I would go to work and interact with the people at work. Sonseearae would go home and interact with the people around our home. Lori would find a restaurant or two far from either of those two places and mingle, making friends with the staffs. Eventually, our worlds would begin to collide. Waitresses at the restaurant Lori was a regular at would come to the casino were I was working, for instance. Suddenly, we had a problem - Lori is mute, I don't shut up. Our solution, we moved - usually within twenty-four hours.
We had a run fund and lived out of suitcases for most of our adult lives (over thirty years now), seldom unpacking the car completely. We've lived in forty states, and in some of those states we lived in twenty cities or towns or more. From Maine to Florida, California to Washington and everywhere in between.
Now suddenly, my physical health bit the big one and I can't work, can't run...now what? The only tools I have in my tool bag require me to have my physical health. Is it possible that, without my DID getting any worse, I've gone from self-supporting to needing assistance? Maybe.
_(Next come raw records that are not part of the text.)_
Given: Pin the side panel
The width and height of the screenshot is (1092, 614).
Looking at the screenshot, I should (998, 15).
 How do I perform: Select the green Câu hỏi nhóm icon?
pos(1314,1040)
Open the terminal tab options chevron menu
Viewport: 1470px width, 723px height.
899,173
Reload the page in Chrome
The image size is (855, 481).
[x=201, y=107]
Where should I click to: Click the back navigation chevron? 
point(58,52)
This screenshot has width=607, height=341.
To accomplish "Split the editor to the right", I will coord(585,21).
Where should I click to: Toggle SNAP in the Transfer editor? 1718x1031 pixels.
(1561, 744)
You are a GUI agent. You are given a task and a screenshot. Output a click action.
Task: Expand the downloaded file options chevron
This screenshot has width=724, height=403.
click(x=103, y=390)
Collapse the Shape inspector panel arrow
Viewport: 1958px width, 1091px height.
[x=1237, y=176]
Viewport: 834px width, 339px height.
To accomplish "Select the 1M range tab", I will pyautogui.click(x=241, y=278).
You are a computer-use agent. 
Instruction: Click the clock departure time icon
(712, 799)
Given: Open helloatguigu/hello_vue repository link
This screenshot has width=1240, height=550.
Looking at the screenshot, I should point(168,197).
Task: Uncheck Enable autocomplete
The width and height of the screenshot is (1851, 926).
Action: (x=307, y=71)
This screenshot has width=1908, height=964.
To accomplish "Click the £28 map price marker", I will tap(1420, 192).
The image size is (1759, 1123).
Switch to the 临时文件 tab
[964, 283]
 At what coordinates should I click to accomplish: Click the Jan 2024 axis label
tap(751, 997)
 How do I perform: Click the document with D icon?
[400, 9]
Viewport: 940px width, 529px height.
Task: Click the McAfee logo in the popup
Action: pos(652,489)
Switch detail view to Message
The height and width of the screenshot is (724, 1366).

That example I just gave though? I didn't realize that it was DID related before I couldn't do it any longer. That might seem silly, but it was just my normal, I didn't question it. Too, it was only very recently that I discovered that my choice in relationships was pretty much controlled by my alters. I guess what I'm saying is, I'm not always aware of the ways in which DIID (or any other physical or mental health challenge) effects my life because it is just my normal life.